Even more important is the fact that public ownership is subject to political pressure:

Those in charge [of environmental protection] will assuredly not be philosopher-kings weighing an abstract public interest, but politicians worrying about the next election. Their goal is satisfying constituents, and to that end they will make logrolling alliances with other politicians . . . . [By contrast], one of property’s greatest advantages is that it has no time limit. It gives owners permanent control. Their decisions cannot be reversed by the next election, or altered by bureaucratic pressure.

In this connection, Bethell argues that in the United States, environmental problems are more common in states west of the Mississippi, where the federal government owns about a quarter of the land, than in the East, where it owns only 3.8 percent. In Brazil, he writes, the devastation of the rain forest is due not to the callousness of private owners but to the state, which owns and controls all the unclaimed land. It is the government that has built highways through the Amazon rain forest and distributes 100 hectares to any squatter who can show “effective use” of the land for one year.

• Bethell’s concluding chapter, “China, Property, and Democracy,” advances another unexpected proposition: that while economic growth depends on private property, it does not require democracy. For proof, he points to Taiwan, Singapore, Hong Kong, and, as of recent years, Communist China. But he also goes further, arguing that a nondemocratic society that allows private enterprise in effect gives up a great deal of its power. Thus, although the State Department, in its 1995 survey of human rights, characterized China as an “ ‘authoritarian state,’ in which the Communist party ‘monopolizes decision-making authority,’ ” this, according to Bethell, is “inaccurate”:

Considerable decision-making authority—the decisions that people make in earning a living: the decision to sow, reap, harvest, barter, and exchange—[has] been largely delegated to the people. Only if life is viewed as a life in politics is the State Department’s view correct.

It is, indeed, historically true that in today’s advanced democracies, like Great Britain, property preceded democracy and paved the way for it.
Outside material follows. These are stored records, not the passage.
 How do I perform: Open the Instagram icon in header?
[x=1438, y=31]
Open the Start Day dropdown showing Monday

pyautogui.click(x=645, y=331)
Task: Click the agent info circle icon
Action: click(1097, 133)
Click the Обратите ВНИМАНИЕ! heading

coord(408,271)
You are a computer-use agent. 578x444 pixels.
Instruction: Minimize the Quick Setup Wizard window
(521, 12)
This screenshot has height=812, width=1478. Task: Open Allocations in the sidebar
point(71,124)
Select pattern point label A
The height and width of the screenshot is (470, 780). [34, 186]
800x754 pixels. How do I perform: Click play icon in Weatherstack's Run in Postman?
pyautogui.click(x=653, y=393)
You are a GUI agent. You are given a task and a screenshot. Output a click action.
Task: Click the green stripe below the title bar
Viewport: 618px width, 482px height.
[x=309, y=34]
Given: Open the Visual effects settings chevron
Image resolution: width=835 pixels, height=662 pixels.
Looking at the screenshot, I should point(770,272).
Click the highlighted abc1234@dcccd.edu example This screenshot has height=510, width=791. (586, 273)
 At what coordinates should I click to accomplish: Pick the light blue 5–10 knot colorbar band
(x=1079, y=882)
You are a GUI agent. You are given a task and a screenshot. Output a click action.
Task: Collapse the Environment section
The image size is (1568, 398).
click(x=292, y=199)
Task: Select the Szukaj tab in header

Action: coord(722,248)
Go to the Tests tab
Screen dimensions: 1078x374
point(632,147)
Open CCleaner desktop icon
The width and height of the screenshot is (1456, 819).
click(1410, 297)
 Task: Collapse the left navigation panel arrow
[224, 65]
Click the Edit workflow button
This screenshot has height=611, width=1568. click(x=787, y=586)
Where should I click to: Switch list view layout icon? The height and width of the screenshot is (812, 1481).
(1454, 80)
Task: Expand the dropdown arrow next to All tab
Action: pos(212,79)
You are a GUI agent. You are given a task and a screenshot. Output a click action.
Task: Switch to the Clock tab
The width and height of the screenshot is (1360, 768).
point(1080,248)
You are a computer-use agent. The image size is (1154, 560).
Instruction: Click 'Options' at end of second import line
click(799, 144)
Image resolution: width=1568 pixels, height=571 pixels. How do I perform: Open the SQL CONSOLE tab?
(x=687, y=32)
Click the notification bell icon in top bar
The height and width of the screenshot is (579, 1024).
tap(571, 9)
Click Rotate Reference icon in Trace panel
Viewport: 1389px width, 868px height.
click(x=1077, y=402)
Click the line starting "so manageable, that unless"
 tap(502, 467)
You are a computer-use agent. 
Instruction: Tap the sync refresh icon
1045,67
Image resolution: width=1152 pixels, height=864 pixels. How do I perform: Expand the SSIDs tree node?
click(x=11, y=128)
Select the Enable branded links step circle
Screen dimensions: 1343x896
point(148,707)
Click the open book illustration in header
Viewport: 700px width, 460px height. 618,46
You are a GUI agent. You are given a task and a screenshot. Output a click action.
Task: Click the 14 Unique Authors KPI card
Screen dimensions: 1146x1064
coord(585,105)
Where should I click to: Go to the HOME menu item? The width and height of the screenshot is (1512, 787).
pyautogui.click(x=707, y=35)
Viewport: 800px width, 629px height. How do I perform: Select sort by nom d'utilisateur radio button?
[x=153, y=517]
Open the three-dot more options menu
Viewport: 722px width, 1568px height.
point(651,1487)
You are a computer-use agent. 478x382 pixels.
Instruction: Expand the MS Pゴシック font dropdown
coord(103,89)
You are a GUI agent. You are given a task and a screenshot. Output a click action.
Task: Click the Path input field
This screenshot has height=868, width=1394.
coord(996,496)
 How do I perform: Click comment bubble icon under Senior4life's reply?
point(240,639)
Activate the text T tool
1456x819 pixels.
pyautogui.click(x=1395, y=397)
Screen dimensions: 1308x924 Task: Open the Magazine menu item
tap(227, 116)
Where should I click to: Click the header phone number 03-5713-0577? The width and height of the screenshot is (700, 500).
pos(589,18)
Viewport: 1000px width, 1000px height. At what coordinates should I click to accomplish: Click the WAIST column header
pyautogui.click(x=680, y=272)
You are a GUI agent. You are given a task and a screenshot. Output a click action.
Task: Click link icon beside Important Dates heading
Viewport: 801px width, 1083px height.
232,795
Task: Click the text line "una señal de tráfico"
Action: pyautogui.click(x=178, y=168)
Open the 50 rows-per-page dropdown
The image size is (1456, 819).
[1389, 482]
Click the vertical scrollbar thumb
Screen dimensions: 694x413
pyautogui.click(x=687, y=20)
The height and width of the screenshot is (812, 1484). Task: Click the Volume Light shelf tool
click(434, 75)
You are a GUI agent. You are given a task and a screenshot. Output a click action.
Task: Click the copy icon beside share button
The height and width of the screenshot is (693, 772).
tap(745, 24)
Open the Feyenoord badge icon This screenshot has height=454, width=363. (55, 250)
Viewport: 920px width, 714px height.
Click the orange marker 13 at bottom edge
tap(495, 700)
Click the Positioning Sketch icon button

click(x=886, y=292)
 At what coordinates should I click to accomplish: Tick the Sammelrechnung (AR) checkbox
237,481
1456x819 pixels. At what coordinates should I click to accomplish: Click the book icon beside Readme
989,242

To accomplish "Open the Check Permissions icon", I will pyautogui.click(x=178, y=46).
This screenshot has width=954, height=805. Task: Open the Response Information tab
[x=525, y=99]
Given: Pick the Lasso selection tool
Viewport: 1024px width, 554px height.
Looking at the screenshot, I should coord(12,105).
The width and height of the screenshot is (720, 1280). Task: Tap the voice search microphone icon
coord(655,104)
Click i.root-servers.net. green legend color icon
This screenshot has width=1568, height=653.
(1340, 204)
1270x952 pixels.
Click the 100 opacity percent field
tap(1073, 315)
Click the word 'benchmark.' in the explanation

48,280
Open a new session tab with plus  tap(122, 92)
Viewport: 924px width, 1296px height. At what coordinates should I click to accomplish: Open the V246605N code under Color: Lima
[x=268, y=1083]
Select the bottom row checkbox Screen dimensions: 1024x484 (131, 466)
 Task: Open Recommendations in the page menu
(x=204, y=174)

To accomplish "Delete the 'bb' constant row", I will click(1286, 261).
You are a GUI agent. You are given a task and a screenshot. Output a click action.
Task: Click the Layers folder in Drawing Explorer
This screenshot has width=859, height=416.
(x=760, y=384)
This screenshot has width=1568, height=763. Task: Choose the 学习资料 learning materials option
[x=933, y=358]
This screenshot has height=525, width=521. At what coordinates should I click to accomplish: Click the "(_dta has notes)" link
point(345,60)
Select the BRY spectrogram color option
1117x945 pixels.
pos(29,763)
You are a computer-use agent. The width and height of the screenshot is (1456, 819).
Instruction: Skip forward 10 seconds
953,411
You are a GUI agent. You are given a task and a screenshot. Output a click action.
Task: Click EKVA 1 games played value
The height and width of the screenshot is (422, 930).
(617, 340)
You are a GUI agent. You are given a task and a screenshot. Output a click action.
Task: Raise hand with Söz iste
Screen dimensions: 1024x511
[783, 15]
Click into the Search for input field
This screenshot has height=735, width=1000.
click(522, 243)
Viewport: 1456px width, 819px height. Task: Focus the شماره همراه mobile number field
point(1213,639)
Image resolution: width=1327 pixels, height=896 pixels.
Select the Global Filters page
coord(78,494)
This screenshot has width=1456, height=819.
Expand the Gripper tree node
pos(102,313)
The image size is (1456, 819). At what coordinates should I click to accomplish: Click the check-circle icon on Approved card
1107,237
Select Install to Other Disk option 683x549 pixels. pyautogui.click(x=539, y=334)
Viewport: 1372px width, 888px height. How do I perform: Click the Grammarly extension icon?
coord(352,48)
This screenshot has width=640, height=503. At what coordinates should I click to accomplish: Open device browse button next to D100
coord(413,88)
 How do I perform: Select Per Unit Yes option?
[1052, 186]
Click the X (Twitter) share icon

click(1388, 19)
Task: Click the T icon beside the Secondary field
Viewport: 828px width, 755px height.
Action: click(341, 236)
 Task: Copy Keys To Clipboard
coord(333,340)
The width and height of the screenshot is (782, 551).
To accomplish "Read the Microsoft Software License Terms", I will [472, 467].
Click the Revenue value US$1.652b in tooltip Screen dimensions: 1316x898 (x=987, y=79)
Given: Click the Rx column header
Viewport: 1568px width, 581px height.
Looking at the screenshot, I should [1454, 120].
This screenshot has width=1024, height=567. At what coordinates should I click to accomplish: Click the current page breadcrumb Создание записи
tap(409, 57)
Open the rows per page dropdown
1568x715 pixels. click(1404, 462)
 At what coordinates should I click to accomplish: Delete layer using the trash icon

But here Bethell surely underestimates the importance of democracy, and the rule of law associated with it, for the ultimate protection of property rights themselves.



Any book as bold and unconventional as this one is bound to give rise to controversy, and The Noblest Triumph is not flawless. Bethell could have paid more attention to counterarguments. He does not fully discuss the complexities of ownership in a situation like the contemporary one, in which the primary asset is often not physical property but credit. He might also have devoted more space to the crucial role played by private property in the Industrial Revolution in England and, contrariwise, to the way in which the late and imperfect development of private property in czarist Russia contributed to that country’s economic backwardness.

But these caveats pale beside Tom Bethell’s accomplishment—which is to demonstrate convincingly that without property, there is no economic progress.